In a context of transformation for the media industry, with changes in reading habits, content distribution in the hands of technological industries and the advertising market controlled by Google and Facebook, Clarín faced the challenge of launching the first online content charging service in the country.
We were hired to carry out the most important and ambitious project in the newspaper’s history. Clarín’s first steps were to chart the path not only for the company, but for the entire industry. Would the newspaper’s readers be willing to pay for something that was free for 20 years? How would people react to the design? Would there be a chance where the audience would leave for the competition? Would the readers stay loyal, even after their content becomes paid? These were the pressing matters to understand.
We used Design Thinking techniques that allowed us to interact with clients, build an MVP, test it, and evolve it in short iterations. With all the information we collected, we created several designs, tested them, and chose the one that worked best.
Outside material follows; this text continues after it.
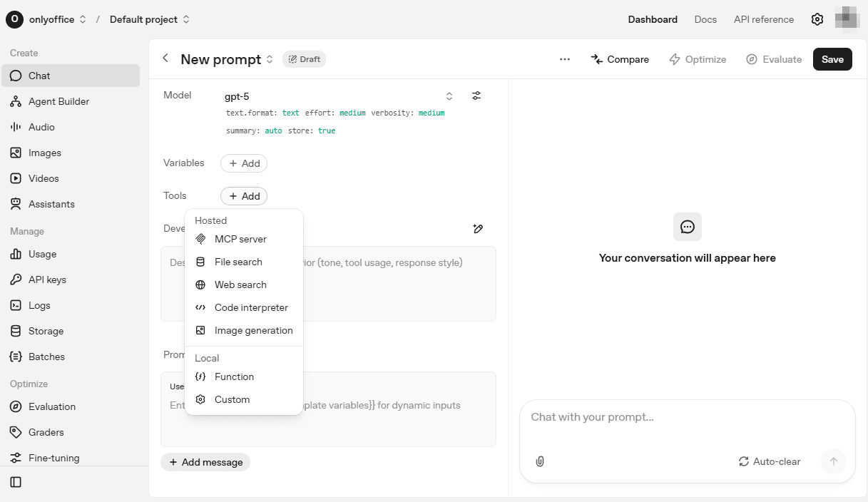Open the settings gear icon

(x=817, y=19)
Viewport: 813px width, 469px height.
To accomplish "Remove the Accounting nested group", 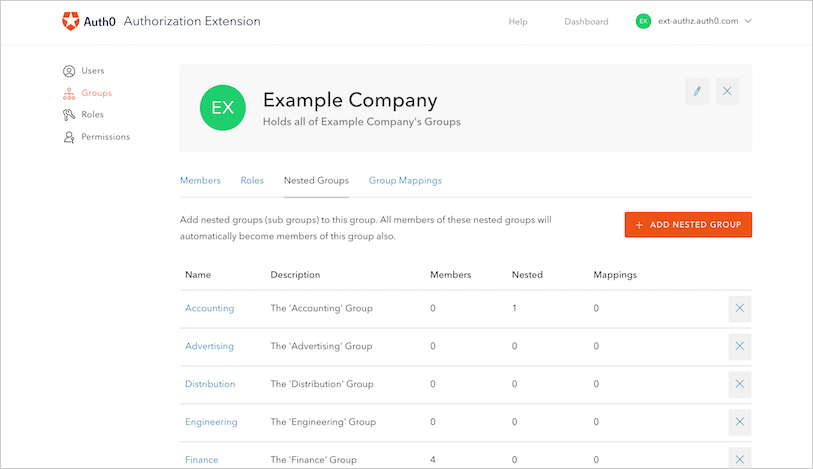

We also interviewed several test subjects, friends, family, and random people to understand if they would pay for content, what would they be willing to pay for, and how much would they deem acceptable.
We then launched them and used A/B testing tools to keep improving the conversion and experience. A cycle of continuous improvement began as we got more data. We improved ways of communicating, content and sales strategies were perfected. The objectives of the first 6 months were achieved in just one month.
Today Clarín has 500,000 paid subscribers and more than 1 million registered users. Our work is not only limited to improving a specific product or service, it aims to create and transmit a User-Centered Design culture throughout the organization.
It was an amazing learning opportunity for everyone involved in the project and opened up a door for future collaboration with the newspaper. At the same time, it showed Clarín the value of digital transformation and the need for new and accelerated design processes, where testing and experimentation are first-class.